Department of Health announces $ 75 million to address cybersecurity gap

The Department of Health is spending $ 75.6 million to protect the healthcare system from hackers.

Photo: veterinary / 123RF

He said cyber attacks were on the increase around the world and healthcare was one of the most targeted sectors.

Over the next three years, budget funding will help hospitals and primary and community health organizations improve their cybersecurity by protecting sensitive information and minimizing the risk of disruption from cyber attacks.

Waikato DHB’s computer systems were shut down in May following a ransomeware attack. Patient and staff information was stolen, surgeries had to be postponed, and some procedures moved to other areas.

All clinical services have now been restored at DHB, but some computer systems were still not able to be used, the ministry said.

“Work is underway to examine all cases where a patient’s treatment has had to be postponed.”

Deputy Chief Digital and Data Officer Shayne Hunter said planned improvements nationally and regionally were critical.
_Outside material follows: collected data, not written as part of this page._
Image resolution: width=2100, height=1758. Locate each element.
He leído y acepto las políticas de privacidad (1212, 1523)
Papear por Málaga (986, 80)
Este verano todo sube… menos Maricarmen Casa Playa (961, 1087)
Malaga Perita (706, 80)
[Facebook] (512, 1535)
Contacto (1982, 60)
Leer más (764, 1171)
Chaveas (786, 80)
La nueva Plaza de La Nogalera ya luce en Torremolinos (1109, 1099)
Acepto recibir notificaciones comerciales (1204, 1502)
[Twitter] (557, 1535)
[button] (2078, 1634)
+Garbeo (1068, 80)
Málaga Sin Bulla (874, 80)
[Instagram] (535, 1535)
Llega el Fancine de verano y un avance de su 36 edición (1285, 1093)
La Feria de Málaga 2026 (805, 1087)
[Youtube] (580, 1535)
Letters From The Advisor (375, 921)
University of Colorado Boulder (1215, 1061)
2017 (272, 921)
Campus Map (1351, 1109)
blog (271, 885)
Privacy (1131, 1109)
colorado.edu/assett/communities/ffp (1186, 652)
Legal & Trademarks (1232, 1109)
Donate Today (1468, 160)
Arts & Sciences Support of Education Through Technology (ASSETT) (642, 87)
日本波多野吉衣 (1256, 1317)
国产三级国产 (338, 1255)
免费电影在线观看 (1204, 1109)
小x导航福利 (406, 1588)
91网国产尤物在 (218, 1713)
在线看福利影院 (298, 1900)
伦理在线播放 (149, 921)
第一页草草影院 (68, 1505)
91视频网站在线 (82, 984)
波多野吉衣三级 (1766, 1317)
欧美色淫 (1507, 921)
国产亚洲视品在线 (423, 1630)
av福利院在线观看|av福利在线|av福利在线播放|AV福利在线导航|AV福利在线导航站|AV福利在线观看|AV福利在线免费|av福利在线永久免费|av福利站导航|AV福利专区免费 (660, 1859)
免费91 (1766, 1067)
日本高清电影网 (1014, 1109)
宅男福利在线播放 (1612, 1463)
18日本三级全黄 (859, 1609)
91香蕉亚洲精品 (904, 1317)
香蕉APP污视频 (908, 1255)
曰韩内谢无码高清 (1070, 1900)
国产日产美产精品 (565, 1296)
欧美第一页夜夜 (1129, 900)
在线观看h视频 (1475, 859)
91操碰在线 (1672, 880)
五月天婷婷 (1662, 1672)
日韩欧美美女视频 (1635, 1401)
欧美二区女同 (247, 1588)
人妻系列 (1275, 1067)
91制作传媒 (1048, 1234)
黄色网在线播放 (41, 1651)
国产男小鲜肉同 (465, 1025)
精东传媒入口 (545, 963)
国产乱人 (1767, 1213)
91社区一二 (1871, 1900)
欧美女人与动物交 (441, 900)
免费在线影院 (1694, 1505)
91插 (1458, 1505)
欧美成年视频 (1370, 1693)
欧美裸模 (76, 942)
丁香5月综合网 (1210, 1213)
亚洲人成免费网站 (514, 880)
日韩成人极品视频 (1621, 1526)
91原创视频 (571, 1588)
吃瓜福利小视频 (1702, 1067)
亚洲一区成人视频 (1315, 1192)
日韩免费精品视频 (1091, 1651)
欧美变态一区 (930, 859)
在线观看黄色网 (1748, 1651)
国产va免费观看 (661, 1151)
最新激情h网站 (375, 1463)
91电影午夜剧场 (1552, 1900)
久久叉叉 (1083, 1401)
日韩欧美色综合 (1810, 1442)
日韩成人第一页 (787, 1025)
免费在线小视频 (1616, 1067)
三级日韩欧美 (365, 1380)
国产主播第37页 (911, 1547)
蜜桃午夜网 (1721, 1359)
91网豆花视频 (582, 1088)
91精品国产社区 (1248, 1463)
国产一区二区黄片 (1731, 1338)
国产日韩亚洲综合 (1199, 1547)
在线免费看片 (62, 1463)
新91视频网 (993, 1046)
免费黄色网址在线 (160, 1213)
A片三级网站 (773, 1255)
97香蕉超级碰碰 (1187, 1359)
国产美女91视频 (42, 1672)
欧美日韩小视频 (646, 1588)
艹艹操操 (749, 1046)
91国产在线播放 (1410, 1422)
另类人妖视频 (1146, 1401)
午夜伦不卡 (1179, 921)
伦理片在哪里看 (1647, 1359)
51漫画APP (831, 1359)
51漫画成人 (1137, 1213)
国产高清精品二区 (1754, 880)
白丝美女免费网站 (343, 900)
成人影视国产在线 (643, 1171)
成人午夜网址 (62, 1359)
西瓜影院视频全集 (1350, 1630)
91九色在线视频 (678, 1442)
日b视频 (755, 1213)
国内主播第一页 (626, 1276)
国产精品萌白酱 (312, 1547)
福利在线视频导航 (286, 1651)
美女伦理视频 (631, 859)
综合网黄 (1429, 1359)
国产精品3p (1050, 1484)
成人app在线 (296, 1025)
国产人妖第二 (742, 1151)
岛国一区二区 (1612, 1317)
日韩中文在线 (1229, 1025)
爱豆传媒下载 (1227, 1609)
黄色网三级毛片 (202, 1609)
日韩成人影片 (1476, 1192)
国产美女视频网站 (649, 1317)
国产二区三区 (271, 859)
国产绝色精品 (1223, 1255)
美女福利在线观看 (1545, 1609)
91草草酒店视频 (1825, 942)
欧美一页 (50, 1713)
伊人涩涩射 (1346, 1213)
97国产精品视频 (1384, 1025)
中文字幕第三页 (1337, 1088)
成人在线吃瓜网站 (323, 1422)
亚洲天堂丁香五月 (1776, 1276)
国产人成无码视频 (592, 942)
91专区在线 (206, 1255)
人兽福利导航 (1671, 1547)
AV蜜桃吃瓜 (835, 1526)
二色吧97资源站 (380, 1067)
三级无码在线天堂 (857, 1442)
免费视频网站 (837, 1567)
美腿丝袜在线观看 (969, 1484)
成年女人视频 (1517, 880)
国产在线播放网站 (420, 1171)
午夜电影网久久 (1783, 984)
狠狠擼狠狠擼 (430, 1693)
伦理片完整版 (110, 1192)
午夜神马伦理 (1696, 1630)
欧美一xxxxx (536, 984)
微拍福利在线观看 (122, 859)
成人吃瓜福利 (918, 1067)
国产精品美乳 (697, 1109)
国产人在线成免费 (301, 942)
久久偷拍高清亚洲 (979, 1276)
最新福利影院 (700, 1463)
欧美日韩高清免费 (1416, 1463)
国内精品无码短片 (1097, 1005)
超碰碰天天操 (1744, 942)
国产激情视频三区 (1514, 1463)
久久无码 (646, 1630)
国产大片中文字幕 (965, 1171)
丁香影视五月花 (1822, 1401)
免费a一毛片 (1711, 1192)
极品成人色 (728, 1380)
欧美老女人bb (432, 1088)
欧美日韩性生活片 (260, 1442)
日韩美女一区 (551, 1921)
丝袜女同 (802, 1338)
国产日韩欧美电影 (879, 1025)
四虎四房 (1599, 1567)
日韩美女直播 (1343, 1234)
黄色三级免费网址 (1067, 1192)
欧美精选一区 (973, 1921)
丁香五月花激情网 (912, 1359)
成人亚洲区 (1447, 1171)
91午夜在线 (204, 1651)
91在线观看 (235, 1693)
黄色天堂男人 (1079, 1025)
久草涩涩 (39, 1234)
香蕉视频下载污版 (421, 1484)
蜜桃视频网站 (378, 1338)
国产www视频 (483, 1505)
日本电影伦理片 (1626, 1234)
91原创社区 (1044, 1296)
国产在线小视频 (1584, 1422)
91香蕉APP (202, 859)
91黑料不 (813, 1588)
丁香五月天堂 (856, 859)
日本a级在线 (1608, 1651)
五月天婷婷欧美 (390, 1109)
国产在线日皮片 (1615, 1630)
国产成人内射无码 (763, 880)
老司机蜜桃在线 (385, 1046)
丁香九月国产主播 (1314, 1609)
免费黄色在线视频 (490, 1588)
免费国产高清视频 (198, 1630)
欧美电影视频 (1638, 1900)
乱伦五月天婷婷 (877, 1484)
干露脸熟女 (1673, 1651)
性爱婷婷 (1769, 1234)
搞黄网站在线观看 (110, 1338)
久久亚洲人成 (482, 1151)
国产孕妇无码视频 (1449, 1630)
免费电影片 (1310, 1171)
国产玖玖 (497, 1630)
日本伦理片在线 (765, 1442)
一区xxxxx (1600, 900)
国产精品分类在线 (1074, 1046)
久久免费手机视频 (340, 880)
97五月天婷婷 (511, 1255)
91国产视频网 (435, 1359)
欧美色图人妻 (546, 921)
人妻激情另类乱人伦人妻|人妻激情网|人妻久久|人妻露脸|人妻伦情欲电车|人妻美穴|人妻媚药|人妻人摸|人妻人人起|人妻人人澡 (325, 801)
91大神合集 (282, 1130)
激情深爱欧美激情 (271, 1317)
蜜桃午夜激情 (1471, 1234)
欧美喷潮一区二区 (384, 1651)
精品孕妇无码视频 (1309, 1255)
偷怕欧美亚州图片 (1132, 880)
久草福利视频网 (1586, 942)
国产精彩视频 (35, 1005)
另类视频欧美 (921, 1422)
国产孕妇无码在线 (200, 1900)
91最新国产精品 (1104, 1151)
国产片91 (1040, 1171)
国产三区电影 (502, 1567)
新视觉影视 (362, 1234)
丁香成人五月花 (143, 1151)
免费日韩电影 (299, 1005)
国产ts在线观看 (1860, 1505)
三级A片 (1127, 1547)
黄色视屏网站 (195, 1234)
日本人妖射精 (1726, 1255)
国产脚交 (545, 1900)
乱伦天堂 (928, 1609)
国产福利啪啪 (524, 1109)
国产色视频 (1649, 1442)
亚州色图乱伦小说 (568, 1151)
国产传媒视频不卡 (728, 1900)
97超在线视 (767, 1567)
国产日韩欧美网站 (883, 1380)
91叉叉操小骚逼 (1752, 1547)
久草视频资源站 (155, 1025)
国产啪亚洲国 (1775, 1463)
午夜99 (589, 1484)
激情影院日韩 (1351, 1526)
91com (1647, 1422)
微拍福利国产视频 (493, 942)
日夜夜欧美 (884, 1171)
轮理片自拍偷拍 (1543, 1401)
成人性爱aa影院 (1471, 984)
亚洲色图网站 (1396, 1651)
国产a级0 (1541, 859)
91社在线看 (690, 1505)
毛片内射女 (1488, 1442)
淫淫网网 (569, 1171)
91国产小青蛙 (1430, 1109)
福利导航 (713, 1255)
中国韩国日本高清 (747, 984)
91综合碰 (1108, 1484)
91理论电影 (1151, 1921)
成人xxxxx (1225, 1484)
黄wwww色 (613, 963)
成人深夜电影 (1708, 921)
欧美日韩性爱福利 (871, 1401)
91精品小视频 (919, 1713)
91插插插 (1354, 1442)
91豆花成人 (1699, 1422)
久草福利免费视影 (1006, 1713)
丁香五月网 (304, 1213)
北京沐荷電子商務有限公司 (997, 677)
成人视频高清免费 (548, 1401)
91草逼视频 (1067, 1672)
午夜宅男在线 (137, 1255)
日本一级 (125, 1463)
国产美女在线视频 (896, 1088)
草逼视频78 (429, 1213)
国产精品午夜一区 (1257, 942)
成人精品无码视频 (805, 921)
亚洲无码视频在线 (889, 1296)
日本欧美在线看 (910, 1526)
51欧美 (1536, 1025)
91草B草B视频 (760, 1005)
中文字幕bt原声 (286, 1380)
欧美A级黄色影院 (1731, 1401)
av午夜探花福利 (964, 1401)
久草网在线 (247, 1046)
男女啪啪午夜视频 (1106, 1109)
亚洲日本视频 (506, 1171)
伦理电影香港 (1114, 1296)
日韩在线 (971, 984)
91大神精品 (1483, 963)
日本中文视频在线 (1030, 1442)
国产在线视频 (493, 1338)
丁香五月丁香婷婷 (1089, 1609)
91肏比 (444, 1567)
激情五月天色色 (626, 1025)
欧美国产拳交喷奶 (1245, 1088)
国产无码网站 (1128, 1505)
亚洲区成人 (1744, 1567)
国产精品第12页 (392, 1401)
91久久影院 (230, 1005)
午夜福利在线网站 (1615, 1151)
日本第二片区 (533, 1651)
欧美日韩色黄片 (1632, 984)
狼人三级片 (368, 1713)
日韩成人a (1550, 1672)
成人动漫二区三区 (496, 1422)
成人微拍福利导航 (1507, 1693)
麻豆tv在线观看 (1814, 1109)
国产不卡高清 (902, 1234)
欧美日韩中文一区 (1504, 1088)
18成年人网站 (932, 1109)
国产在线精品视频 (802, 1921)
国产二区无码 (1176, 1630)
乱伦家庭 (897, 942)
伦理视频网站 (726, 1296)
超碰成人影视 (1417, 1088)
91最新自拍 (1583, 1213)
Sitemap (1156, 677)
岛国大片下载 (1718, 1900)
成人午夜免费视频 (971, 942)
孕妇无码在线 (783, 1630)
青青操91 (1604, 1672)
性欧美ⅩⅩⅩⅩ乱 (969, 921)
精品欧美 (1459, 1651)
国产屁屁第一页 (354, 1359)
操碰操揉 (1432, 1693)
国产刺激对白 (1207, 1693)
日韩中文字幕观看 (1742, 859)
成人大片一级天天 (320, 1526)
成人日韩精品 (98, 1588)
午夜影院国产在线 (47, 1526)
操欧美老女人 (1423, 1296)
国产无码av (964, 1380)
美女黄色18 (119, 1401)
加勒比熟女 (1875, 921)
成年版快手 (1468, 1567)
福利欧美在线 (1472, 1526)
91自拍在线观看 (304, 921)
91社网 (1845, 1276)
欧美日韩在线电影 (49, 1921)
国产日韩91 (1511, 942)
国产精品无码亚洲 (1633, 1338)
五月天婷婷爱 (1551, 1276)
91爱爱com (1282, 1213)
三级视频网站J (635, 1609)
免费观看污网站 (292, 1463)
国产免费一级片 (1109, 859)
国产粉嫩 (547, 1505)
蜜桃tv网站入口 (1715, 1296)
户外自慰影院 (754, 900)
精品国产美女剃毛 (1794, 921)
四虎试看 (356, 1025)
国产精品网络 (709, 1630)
“Our health and disability system is a critical national infrastructure that will only become more dependent over time on digital technology and the sharing of information between health networks,” said Hunter.

“While it is not possible to completely eliminate cyber risks, it is essential that we improve the resilience of our health and disability system to minimize the risk of disruption to health services in the event of cyberattack and better protect sensitive health information. “

The 20 District Health Boards (DHBs) were already making progress on cybersecurity, Hunter said, but it was clear more needed to be done.

A “cybersecurity roadmap” has been developed by the ministry and DHBs identifying areas of risk and priorities for improvement.

It details the essential cybersecurity capabilities expected of hospitals, primary care providers and community services, and will lead to national security standards and guidelines.

“The most serious cyber risks will be addressed first before further system-wide cybersecurity enhancements are implemented,” said Hunter.

The roadmap plan includes improving identification and access systems, increasing security personnel in the regions, upgrading systems and software, strengthening assurance and testing , and greater use of cloud security.

“This will reduce the likelihood of another successful cyber attack, while laying a solid foundation for further cybersecurity improvements and the secure implementation of new digital health technologies,” said Hunter.